Я сопротивляюсь, но он ставит мне подножку. Я спотыкаюсь, теряю равновесие и падаю на руки и уже пораненные колени.

Он бьет меня ногой по ребрам, и я задыхаюсь от жгучей боли.

— Правильно, сука! Ты должна стоять на своих гребаных руках и коленях.

Иди на хуй, — выдавливаю я из себя сквозь стиснутые зубы и начинаю отползать.

— Это мой план. — Он набрасывается на меня, и мое дыхание вырывается из легких, когда я оказываюсь между гладким кафельным полом и его телом. — Мне нравится, когда ты борешься.

Черт возьми, я не могу пройти через это снова! Крича так громко, что мой голос становится хриплым и срывающимся, я царапаю пол, смещаясь и извиваясь, толкаясь локтями, отчаянно пытаясь освободиться от его удушающего веса.

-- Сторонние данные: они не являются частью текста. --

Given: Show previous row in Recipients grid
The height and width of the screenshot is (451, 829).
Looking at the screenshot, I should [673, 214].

Я смутно различаю звук приближающихся шагов и мужские голоса, кричащие в коридоре.

Стоп!

Внезапно Лоренцо сваливается с меня, и я отшатываюсь в сторону, неуклюже поднимаюсь на ноги, чтобы броситься прочь, но натыкаюсь на твердую стену знакомой груди.

Я вглядываюсь в лицо Голиафа, подсознательно сжимая в кулаках его рубашку. Он обнимает меня сильной мускулистой рукой, а другой рукой обхватывает мой затылок, мягко заставляя прижаться щекой к его груди.

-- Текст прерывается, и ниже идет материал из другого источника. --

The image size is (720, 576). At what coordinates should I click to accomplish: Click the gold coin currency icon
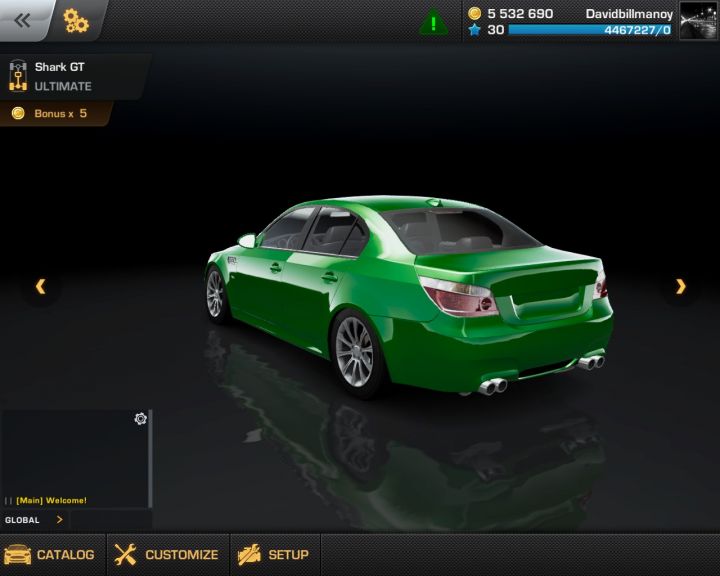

— Я тебя держу, — говорит он, и от этого простого обещания я зарываюсь лицом в его рубашку, а по телу пробегает дрожь.

Когда в моей голове перестают хаотично проноситься кадры произошедшего, я обращаю внимание на звуки. Удар за ударом. Слова, произносимые так глухо и смертельно тихо, что я не могу их разобрать. И только когда Голиаф напрягается под моей щекой и говорит.

— Босс. Надо остановиться, — я поворачиваю голову и обращаю свой взгляд на то, что происходит за моей спиной.

Лоренцо лежит на полу, его лицо настолько окровавлено, что почти неузнаваемо. Нико в дорогих брюках и рубашке на пуговицах стоит над ним на коленях с разбитыми костяшками пальцев, а двое его людей смотрят на него со свирепым выражением лица.

Нико плюет на Лоренцо, затем поднимается на ноги. Он поворачивается ко мне, и я отшатываюсь от его кровожадного выражения лица. Голиаф в ответ крепко обнимает меня, а взгляд Нико становится жестким, прежде чем он обращается к мужчинам, стоящим по бокам от него.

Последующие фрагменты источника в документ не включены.